What do we do?
At the CALIPHO Group, which stands for “Computer and Laboratory Investigation of Proteins of Human Origin”, we aim to use a combination of bioinformatics and experimental methodologies to increase the knowledge about the function of the 20,000 or so protein-coding genes that exist in the human genome. Our main mission is the development of neXtProt, a human protein knowledge resource.
Recently, we have focused on annotating the effects of human protein variations in the context of cancers and genetic diseases, and analysing results of high-throughput experiments to shed light on the function of selected sets of uncharacterized human proteins.
We participate to the HUPO Human Protein Project, which aims at validating the existence of all predicted human proteins in biological samples by mass spectrometry.

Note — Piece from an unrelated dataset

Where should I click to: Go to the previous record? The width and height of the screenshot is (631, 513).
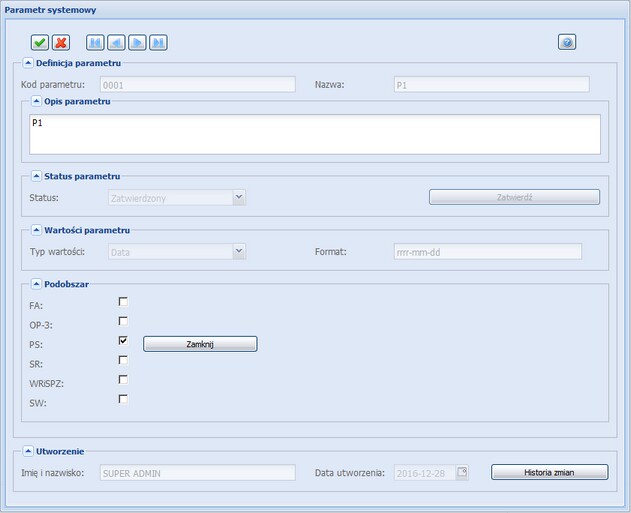click(x=116, y=42)
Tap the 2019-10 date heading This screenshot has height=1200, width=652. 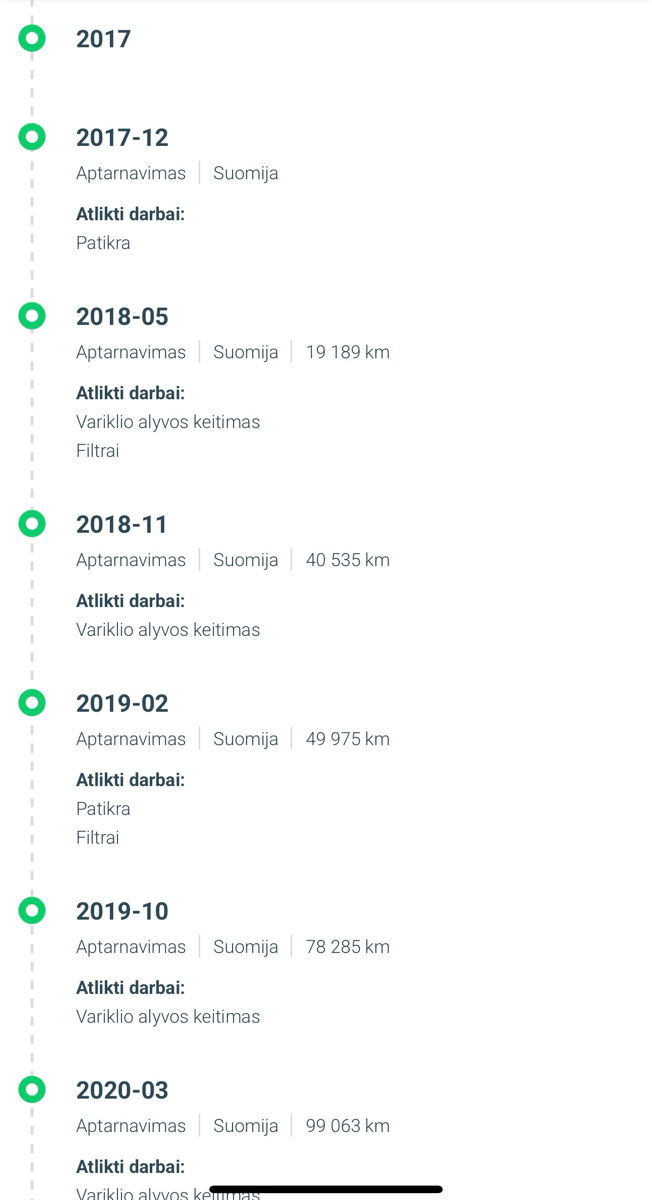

We are also active in the development of ontologies/standardisation resources such as the Cellosaurus for cell lines and ICEPO for ion channel electrophysiology.
In 2016, we continued the development of the new generation of the neXtProt platform. The new neXtProt site allows power users and software developers to make use all of the integrated data in software tools (with our new API) or in powerful cross-resources queries (thanks to our SPARQL endpoint).
We also started to integrate the results of our effort in annotating the phenotypic effect of protein variants in cancers and genetic diseases in a new phenotype view and through specific portals such as the one for ion channels.
Main publications 2016
- Gaudet P et al. The neXtProt knowledgebase on human proteins: 2017 update. Nucleic Acids Res 2016; pii: gkw1062.
- Hinard V et al. ICEPO: the ion channel electrophysiology ontology. Database (Oxford) 2016; pii: baw017.
- Omenn GS et al. Metrics for the Human Proteome Project 2016: Progress on Identifying and Characterizing the Human Proteome, Including Post-Translational Modifications. J Proteome Res. 2016 Nov 4;15(11):3951-3960.
- Duek P et al. Missing Protein Landscape of Human Chromosomes 2 and 14: Progress and Current Status. J Proteome Res. 2016 Nov 4;15(11):3971-3978.